Start
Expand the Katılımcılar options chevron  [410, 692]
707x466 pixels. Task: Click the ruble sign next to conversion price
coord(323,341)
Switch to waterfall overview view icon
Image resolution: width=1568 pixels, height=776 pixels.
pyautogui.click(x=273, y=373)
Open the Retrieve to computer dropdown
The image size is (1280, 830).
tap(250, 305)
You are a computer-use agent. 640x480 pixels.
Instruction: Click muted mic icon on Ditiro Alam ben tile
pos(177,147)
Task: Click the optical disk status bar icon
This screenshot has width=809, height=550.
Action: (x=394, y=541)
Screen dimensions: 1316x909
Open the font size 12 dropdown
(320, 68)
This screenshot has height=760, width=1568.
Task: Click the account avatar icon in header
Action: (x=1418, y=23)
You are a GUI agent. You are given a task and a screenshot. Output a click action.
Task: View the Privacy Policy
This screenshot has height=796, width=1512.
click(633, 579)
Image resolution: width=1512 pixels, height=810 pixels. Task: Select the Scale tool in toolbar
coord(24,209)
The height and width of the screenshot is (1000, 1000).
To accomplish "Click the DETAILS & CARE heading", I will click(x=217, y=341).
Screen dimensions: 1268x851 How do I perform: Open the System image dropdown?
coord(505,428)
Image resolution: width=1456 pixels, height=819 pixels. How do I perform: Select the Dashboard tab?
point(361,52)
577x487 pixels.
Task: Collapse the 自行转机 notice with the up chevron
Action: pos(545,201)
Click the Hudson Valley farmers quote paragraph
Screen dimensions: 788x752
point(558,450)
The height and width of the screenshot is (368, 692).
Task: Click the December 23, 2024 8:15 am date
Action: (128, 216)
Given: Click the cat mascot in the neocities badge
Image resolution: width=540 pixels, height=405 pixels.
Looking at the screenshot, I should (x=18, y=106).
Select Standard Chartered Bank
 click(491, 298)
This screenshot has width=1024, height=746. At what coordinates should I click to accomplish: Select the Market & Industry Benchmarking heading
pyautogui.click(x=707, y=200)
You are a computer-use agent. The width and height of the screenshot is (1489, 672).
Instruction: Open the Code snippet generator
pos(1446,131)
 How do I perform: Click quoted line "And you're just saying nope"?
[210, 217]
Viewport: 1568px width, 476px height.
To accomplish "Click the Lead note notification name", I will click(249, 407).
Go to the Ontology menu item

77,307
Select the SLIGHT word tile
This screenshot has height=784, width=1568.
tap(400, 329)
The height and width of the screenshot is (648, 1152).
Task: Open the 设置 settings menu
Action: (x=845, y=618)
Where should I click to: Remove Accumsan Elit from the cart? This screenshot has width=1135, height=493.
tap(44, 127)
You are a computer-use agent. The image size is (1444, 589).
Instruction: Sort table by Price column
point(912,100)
End
**Exercise brief**.
Which lines above contain the word "accomplish", matching case? Gather each of them and copy it out in full.

**Answer below**.
To accomplish "Click the DETAILS & CARE heading", I will click(x=217, y=341).
This screenshot has width=1024, height=746. At what coordinates should I click to accomplish: Select the Market & Industry Benchmarking heading
To accomplish "Click the Lead note notification name", I will click(249, 407).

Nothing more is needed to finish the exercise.